I have come out as ftm to my family in the past couple months and they have been very supportive. I am in a weird place where I really feel no connection to my birth name since it is so feminine and it just doesn't feel at all like my name even though it is legally but then I still don't feel like I have a new name that really feels like mine yet so I kinda feel like no one at the moment. It just feels weird to not have a name I strongly associate with. It is holding me back in finding a new job and overall getting more social again because I just don't feel confident with a new name. I've tried a few out and it just feels weird. Maybe I need to give it time. I have so far chosen all male names and part of what feels weird is that I know that my identity is male but right now I just don't see that when I look in the mirror so it makes me feel self conscious to use a very masculine name and kinda feels weird when people call me it. I am starting to like the idea of a neutral name. I also am having trouble with the concept of naming myself. I asked my parents what they would have named me if I was a boy and they didn't really have a name they really liked for a boy. The ones they were thinking of were just ones I couldn't see using except maybe the name Neil. But again I am not feeling a little better with the idea of a neutral name. I like one that won't box me in to either gender. I also want a name that is not supper common but that I will still be taken seriously with. But then again I am a street performer and in the entertainment field so it probably wouldn't hurt my career to have a weird name since I've always sorta planned on doing my own thing. It is just so hard for me to pick one. Does anyone have any suggestions for me on how to feel confident in a name and find the right one? Or any suggestions of good neutral names? Or even good male names. I like the idea of a neutral name but have trouble finding ones I like the sound of.

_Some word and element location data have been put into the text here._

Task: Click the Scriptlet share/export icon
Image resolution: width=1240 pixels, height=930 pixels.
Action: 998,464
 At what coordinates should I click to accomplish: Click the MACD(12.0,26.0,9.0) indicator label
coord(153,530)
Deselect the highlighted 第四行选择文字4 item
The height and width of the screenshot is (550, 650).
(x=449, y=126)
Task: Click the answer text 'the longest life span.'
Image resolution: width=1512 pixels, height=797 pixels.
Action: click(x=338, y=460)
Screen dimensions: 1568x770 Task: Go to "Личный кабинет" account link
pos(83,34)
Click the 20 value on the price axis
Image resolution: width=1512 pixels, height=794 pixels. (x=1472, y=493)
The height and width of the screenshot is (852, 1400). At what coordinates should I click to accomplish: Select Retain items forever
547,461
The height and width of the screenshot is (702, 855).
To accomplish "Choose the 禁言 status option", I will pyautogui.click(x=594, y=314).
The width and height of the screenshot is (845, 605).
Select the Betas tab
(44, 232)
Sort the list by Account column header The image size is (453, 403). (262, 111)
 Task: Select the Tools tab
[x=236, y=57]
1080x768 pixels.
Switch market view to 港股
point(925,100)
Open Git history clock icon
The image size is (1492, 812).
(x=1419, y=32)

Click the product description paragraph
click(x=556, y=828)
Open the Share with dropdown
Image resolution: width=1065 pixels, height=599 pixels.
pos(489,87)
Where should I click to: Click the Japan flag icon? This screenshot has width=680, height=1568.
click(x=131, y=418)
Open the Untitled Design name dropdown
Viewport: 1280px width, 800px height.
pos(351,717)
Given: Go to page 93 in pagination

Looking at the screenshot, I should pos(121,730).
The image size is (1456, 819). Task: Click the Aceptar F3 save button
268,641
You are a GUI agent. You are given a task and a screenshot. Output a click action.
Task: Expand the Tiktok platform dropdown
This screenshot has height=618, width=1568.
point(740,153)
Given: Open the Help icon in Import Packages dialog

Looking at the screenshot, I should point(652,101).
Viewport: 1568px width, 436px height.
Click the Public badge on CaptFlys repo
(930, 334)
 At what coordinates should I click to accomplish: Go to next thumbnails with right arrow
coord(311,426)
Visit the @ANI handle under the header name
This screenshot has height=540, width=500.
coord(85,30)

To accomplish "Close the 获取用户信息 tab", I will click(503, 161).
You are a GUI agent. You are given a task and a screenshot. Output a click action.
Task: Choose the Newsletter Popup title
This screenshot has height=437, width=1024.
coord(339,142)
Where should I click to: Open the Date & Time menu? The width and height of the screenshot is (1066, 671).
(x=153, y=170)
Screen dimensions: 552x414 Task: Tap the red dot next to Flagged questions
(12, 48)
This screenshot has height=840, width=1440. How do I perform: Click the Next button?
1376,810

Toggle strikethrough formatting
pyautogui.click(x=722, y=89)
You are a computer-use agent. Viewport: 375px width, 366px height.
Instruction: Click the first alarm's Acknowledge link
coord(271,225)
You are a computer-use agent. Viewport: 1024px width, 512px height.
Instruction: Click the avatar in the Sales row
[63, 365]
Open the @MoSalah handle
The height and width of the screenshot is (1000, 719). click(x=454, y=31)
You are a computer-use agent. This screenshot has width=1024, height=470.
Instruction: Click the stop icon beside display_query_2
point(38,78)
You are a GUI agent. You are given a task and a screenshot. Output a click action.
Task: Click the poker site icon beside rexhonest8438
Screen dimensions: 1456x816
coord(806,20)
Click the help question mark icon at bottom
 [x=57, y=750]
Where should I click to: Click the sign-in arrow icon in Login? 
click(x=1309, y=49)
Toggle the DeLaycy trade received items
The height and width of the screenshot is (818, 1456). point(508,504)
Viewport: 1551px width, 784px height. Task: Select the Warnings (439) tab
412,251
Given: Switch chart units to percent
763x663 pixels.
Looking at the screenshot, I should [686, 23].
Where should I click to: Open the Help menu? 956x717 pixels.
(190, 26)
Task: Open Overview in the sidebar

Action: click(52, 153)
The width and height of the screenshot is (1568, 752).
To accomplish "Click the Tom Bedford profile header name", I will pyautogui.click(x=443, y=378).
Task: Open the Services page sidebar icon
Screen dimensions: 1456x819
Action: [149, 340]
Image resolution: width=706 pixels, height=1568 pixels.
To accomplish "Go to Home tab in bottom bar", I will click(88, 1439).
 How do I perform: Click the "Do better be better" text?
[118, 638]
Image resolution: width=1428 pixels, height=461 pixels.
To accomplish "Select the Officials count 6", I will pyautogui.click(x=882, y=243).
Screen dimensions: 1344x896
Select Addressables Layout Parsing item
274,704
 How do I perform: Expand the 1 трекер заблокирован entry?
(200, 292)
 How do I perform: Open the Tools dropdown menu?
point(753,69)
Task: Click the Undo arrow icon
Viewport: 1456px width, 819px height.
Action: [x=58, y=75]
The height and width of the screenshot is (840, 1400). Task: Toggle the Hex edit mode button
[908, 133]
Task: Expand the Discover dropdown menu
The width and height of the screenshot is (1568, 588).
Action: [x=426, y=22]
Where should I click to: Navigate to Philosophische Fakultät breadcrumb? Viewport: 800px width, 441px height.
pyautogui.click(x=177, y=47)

Here are some I have been thinking of;
-Carter (I have always really liked this but now I see it is really common for babies and I'm not sure if it would be a bad idea to take it because it might seem trendy)
-Quincy
-Sawyer
-Dallas (Everyone seems to think this is too texas but I have an association with it from someone I looked up to as a kid, still don't want everyone to just think of texas)
-Phoenix (not sure if this would be too different or out there. I just want my extended family to take me seriously when I tell them so I'm not sure if a name like this would affect that. I like that it symbolizes rebirth)
-Zay (I'm not even sure if this is a name but it's kinda cool)
-Keegan
-Harley
-Also thought of using the initials CJ or JJ
-Beck
I do like a few male names like; Isaiah, Forrest, Everett, River. I am open to male names if it feels right.
I like the idea of having a neutral name but I'm struggling to find one that really fits. Anyways, thanks if you read all of this. I'm sure people ask things like this all the time but I have just been so indecisive about this and having trouble committing to a name. Also, I just hate the idea of having to insist on everyone getting used to calling me something different. It just feels so awkward but necessary.